The island is famous for its rich preservation of Gullah as result of its tight-knit community and isolation from the mainland. Gullah is a culture and language developing from the descendants of enslaved Africans in the Lowcountry region, a fusion of Africa and the English South. In “Emily’s Son at Nursery School During Naptime”, a young boy is sprawled out on a mat beneath a stove. Hung up behind the stove is a sheet that reads, “moja — 1 // mbili — 2 // tatu — 3,” and continues to ten. The words are numbers in Swahili. The stove is also labeled “stove”, this time in English. On the other side of the room, propped against the wall, is a Dr. Seuss-themed corn-hole board. The Daufuskie islanders are suspended between two worlds, yet still largely separate, wedged between the stove and the wall.

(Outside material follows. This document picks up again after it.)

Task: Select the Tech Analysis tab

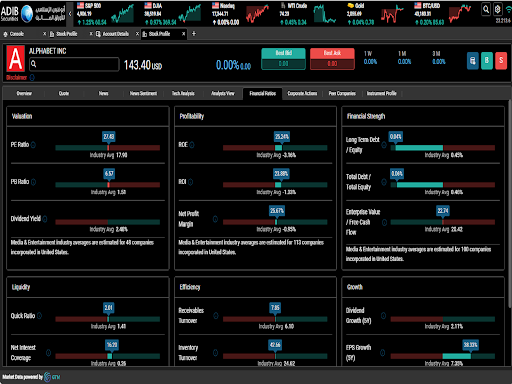Action: pos(183,94)
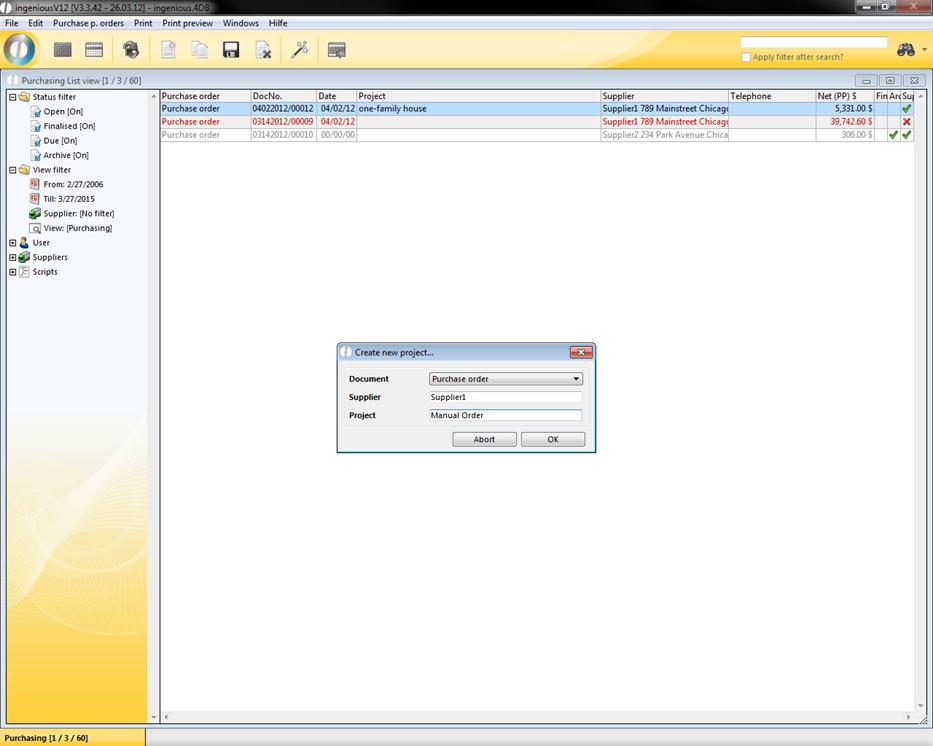Open the Purchase p. orders menu
This screenshot has height=746, width=933.
pyautogui.click(x=88, y=23)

The photos display a wide range of activities, each with its own motion, emotion, and composition of light. “Shrimper Pulling in his Line” shows a young man at work, dressed in a striped shirt and a bucket hat, pulling a net onboard a ship. Fishing was the nucleus of the island, a staple at the dinner table and the main sector of the economy. The island was also deeply religious, and home to the First Union African Baptist Church. Several photos — of weddings, young piano players, a woman fixing her daughter’s shoes — feature the starkly white, thin-pillared church. The western influence on faith becomes undeniable in “Susie Standing Next to a Holy Picture”, where a woman tightly smiles next to a picture of an unrealistically Caucasian Jesus.

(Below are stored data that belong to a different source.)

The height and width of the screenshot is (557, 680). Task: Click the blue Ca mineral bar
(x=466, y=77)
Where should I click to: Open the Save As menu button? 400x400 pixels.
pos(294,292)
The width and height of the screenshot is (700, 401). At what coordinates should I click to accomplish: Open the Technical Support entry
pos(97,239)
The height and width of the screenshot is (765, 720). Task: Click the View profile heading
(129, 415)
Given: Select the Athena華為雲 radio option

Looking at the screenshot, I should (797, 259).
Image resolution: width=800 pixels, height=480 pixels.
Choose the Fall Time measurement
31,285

There are pictures of people at funerals, on oxcarts, and drawing water from cast iron hand pumps. There are scenes of boats in winter, of children buried in each other’s arms. However, the vast number of photographs are of just of people — mid-sentence, smoking cigarettes, gazing deeply back at the viewer. Moutoussamy-Ashe emphasizes the roles of both human interaction and solitude throughout her collection, reminding the viewer that everyone is so much more than a single action the camera catches them in.
Moutoussamy-Ashe captures these lives in an incredible transition and tragic disintegration. In the early 60s, Daufuskie islanders started to sell their land to private corporations and disperse throughout the mainland. Moutoussamy-Ashe caught the last historical glimpses of the island before it became known for its 20-hole golf course and its members-only residential club. The photographs hold a spirit and landscape that has been widely gentrified in the 21st century. The photographer herself spoke on the subject, “because the Daufuskie I photographed no longer exist, I know now that these photos are an invaluable archive for the islanders and greater American society.”